Demokrasi yang harus menjadi jendela pikiran dan batin setiap warga, terutama para politikus agar pembangunan sosial, ekonomi, dan politik dapat berjalan sesuai dengan cita-cita negara kesejahteraan, semakin jauh panggang dari api.

Bahayanya, proyek keberhasilan demokrasi di negeri ini bisa sekadar menjadi bayang-bayang semu, dan Indonesia dapat terjerembab ke dalam situasi bad turn in politics (perkembangan buruk), autokrasi lama. Semua ini dapat terjadi jika “pembusukan” demokrasi tidak segera dimurnikan para politikus di partai politik dan di Senayan dengan cara mengedepankan kearifan dan keadaban politik.

Dari Demokrasi ke Oligarki

Diskursus mengenai fungsi kearifan dan keadaban politik, khususnya dalam demokrasi, bukan sesuatu yang baru di era modern. Filsuf-filsuf Yunani kuno seperti Aristoteles dan Plato telah lebih awal membincangkan secara serius persoalan-persoalan ini.

Bahwa demokrasi bagi kedua filsuf itu tidak lebih dari sebuah sistem politik karena terbalut berbagai kepentingan. Atau, etika dan moralitas dijadikan subordinat politik. Ingat, politik adalah seni hidup bersama dalam mengelola negara dengan panduan etika publik, yang membuat warga dan pelaku politik tidak sekadar hidup, melainkan hidup dengan bijak (euzen).

Itu pula yang kita lihat sekarang ini. Demi pemenuhan kepentingan diri yang egois, demokrasi dikamuflase dan aneka pembusukan politik dilakukan tak peduli persoalan riil di balik panggung drama. Alih-alih, sebagai katalisator dan artikulator rakyat, mereka hanya memperjuangkan kepentingan diri dan kelompok.

Partai-partai politik pun bukan dikembangkan untuk memberikan pencerdasan politik rakyat, tetapi seperti kata Andreas Ufen (2009), berkembang menjadi “partai-partai kartel”, yakni partai yang melekat pada negara, teralienasi dari masyarakat dan didominasi para elite negara.

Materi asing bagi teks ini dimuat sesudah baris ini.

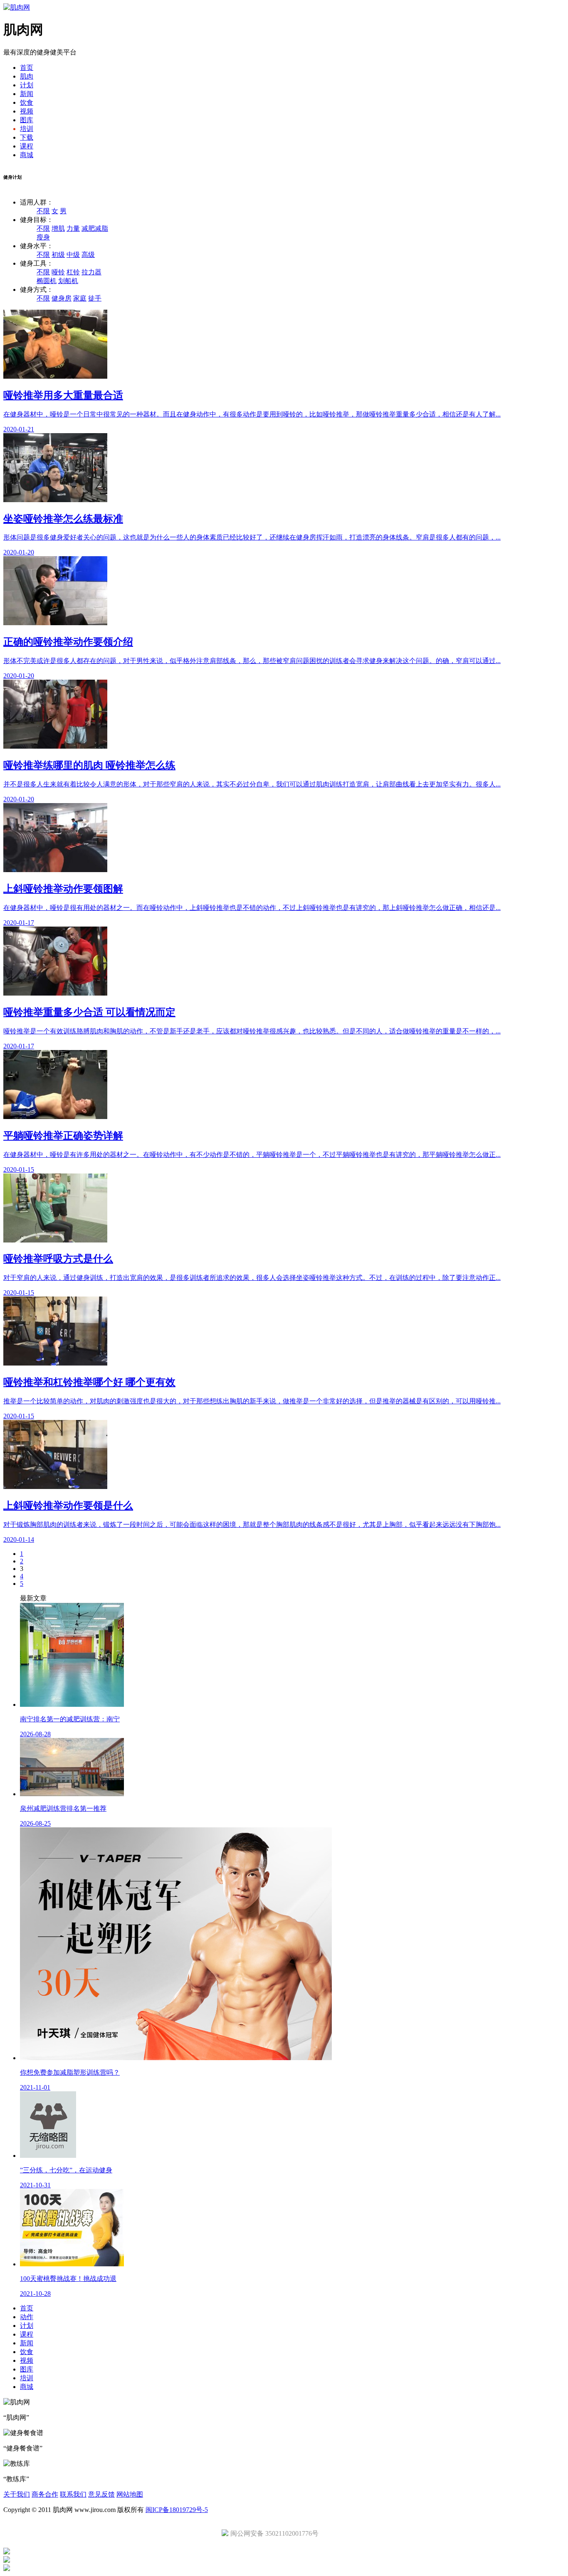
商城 (26, 154)
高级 (88, 254)
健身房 (62, 298)
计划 (26, 85)
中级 (73, 254)
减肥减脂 (94, 228)
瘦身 (43, 237)
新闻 (26, 93)
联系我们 (73, 2494)
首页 (26, 67)
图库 (26, 119)
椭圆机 (47, 280)
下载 (26, 137)
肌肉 (26, 76)
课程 (26, 146)
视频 (26, 111)
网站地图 (129, 2494)
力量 (73, 228)
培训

Alan Hamlin juga pernah mencemaskan hal ini, para politikus dan penguasa berjalan tanpa kearifan, dan keadaban politik yang mengkhianati etika dengan banyaknya politikus terlibat kasus suap dan korupsi, hanya akan membentuk seruan yang menyakitkan; setop demokratisasi.

Pada saat ini memang ketidakpedulian politik terhadap etika politik dan moralitas demokrasi menegas. Bagi mereka, seruan soal etika politik dan moralitas demokrasi hanyalah igauan para pengamat yang cemburu tidak kebagian kekuasaan.

Ini karena kekuasaan bagi mereka adalah hasil pertarungan menang-kalah dalam politik, dan ujung sebuah persekongkolan para politikus yang memiliki kepentingan yang sama, kekuasaan untuk kekuasaan. Di sini demokrasi pun sebenarnya sudah mati di tangan para politikus atau hanya berputar dalam sirkulasi elite-pelaku persekongkolan politik.

Benar kata Mattei Dagon (2003) bahwa sirkulasi elite pada akhirnya merujuk pada posisi piramidal kekuasaan. Tetap ada sentrum yang mengendalikan arah politik maupun di mana posisi publik akan ditaruh dalam kepentingan para elite. Banyak politikus sekarang ini menunjukkan diri tanpa malu sebagai titik akhir dari demokrasi piramidal itu.

Secara terbuka mereka menunjukkan perilaku destruktif meskipun sama sekali tidak bersentuhan dengan kepentingan publik. Mereka pun menciptakan lahan subur bagi tumbuh dan menyebarnya virus suap, korupsi, serta persekongkolan dan perselingkuhan politik.

Selain itu, ketidakberanian para politikus dalam membela kepentingan rakyat dan hanya berorientasi pada kekuasaan dan materi, merupakan bukti nyata kekerdilan dan kebusukan dalam cara berpikir dan berpolitik.

Semua ini merupakan cermin nyata konfigurasi politik Indonesia saat ini. Dalam Moh Mahfud MD (2006) disebut konfigurasi politik oligarkis, konfigurasi politik yang didominasi kelompok elite yang mengerjakan politik melalui transaksi-transaksi yang saling memberikan keuntungan politik.